### DATA LISTING:
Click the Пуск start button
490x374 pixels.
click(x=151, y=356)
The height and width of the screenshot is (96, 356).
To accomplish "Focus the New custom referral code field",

### WHAT YOU WILL DO:
A word-for-word copy of the data above is the goal, so set it all down again.

### REPLY TO THE TASK:
Click the Пуск start button
490x374 pixels.
click(x=151, y=356)
The height and width of the screenshot is (96, 356).
To accomplish "Focus the New custom referral code field",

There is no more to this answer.